Purchaser shall comply with all laws and regulations governing, or otherwise applicable to, the installation and use of the Products.  Purchaser acknowledges that installation and use of the Products may require federal, state or local approval or permitting, and as between Purchaser and Shelter Containers, Purchaser shall be solely responsible for compliance with such requirements.  Purchaser further represents and warrants to Shelter Containers that at all times it shall comply with all applicable laws and governmental regulations relating to its use of the Products and Services. 

  • GOVERNING LAW AND JURISDICTION

Any obligation based upon these Terms has been entered into, and shall be construed, enforced, and governed in accordance with the laws of the State of Texas, United States of America, without reference to conflicts of laws principles; provided that if any Texas law shall dictate that the laws of another jurisdiction be applied in any proceeding, such Texas law shall be superseded by this paragraph, and the remaining laws of Texas shall nevertheless be applied in such proceeding. Venue and jurisdiction for any proceedings arising out of any obligation based upon these Terms shall lay exclusively in the state and federal courts located in and serving Dallas County, Texas, United States of America, and Purchaser and Shelter Containers each hereby irrevocably consent to the exercise of jurisdiction by, and submit to the jurisdiction of, such courts.

  1. RELATIONSHIP OF PARTIES

Shelter Containers and the Purchaser are independent parties and the relationship formed by an Order is that of independent contractors. These Terms and any Order shall not constitute or be construed as creating a partnership or joint venture between the parties, nor shall it make either party an agent or legal representative of the other for any purpose whatsoever.

  1. FORCE MAJUERE

Neither party shall be liable to the other for any delay or failure in performing its obligations under an Order to the extent that such delay or failure is caused by an act of nature, accident, fire, strike or other labor dispute, riot or civil insurrection, act of public enemy, terrorist act, war, order or act of government, material change in raw materials pricing, supply chain disruptions, pandemic, or any other cause beyond the reasonable control of the delayed or non-performing party hereto or other similar events; provided, however, that such delay or failure to perform was not caused by the gross negligence or willful misconduct of the delayed or  non-performing party (“Force Majeure Event”). Force Majeure Events include, but are not limited to, acts of God or the public enemy, government restrictions, floods, fire, earthquakes, explosion, epidemic, war, invasion, hostilities, terrorist acts, riots, strike, embargoes or industrial disturbances. Purchaser’s economic hardship is not considered a Force Majeure Event. Each party affected by a Force Majeure Event shall use all diligent efforts to end the failure or delay of its performance, ensure that the effects of any Force Majeure Event are minimized, and resume performance under the Order.
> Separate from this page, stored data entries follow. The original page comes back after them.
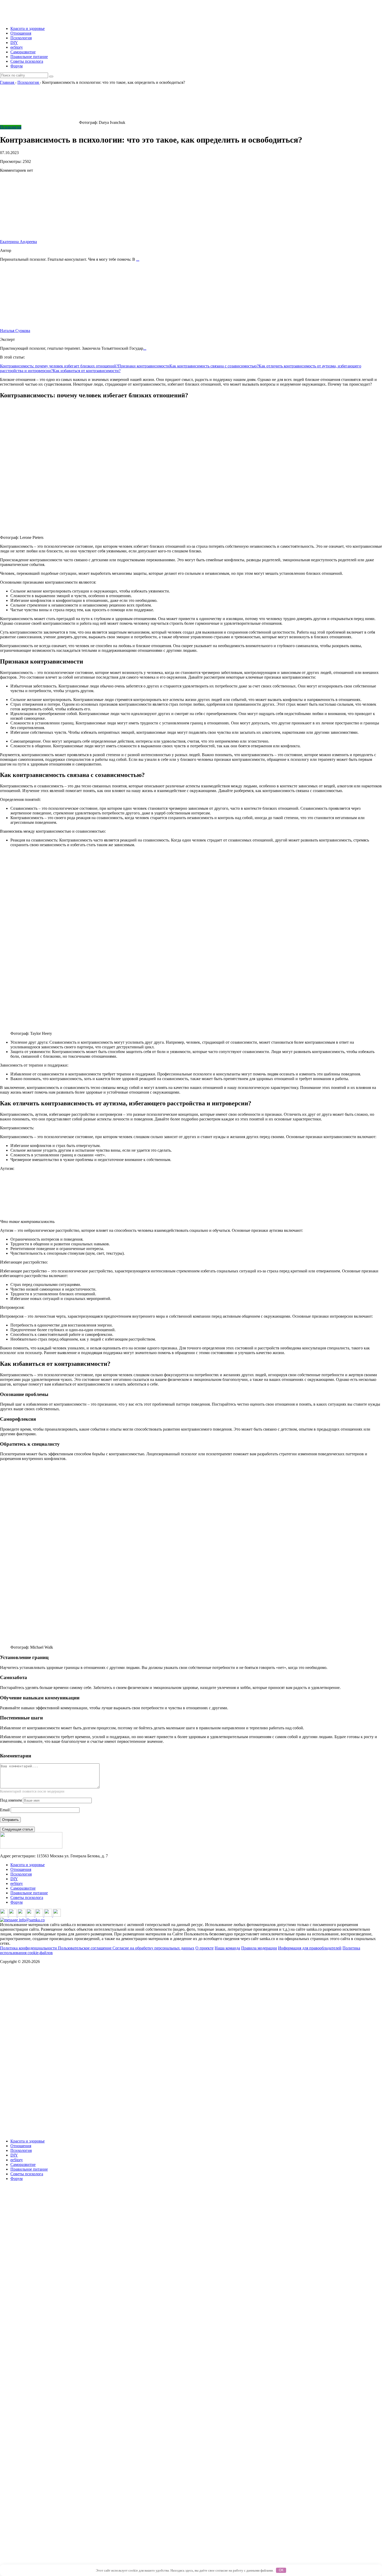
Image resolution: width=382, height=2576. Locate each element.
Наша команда (227, 1948)
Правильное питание (29, 56)
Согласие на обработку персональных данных (153, 1948)
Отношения (20, 33)
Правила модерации (259, 1948)
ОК (281, 2570)
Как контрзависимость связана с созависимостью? (214, 366)
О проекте (204, 1948)
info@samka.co (31, 1920)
  1.    AMENDMENT AND WAIVER

The provisions of these Terms may be amended, modified or eliminated, or the observance or performance of any term, covenant or provision herein may be omitted or waived (either generally or in a particular instance, and either prospectively or retroactively) only by a writing signed by Shelter Containers and Purchaser. The waiver by Shelter Containers of any breach by Purchaser of any term or provision of these Shelter Containers Terms and Conditions of Sale shall not be construed as a waiver of any subsequent breach, and shall not in any way affect, limit, or waive Shelter Containers right thereafter to enforce and compel strict compliance with every term, condition, and specification hereof.

  1. INTERPRETATION

Whenever possible, each provision of these Terms will be interpreted in such a manner as to be effective and valid under applicable law, but if any provision of these Terms should be prohibited or invalid under applicable law, that provision will be deemed deleted and the remaining provisions of these Terms will remain in full force and effect.  The subject headings of the sections of these Terms are included for the purpose of convenience only and will not affect construction or interpretation of any of its provisions.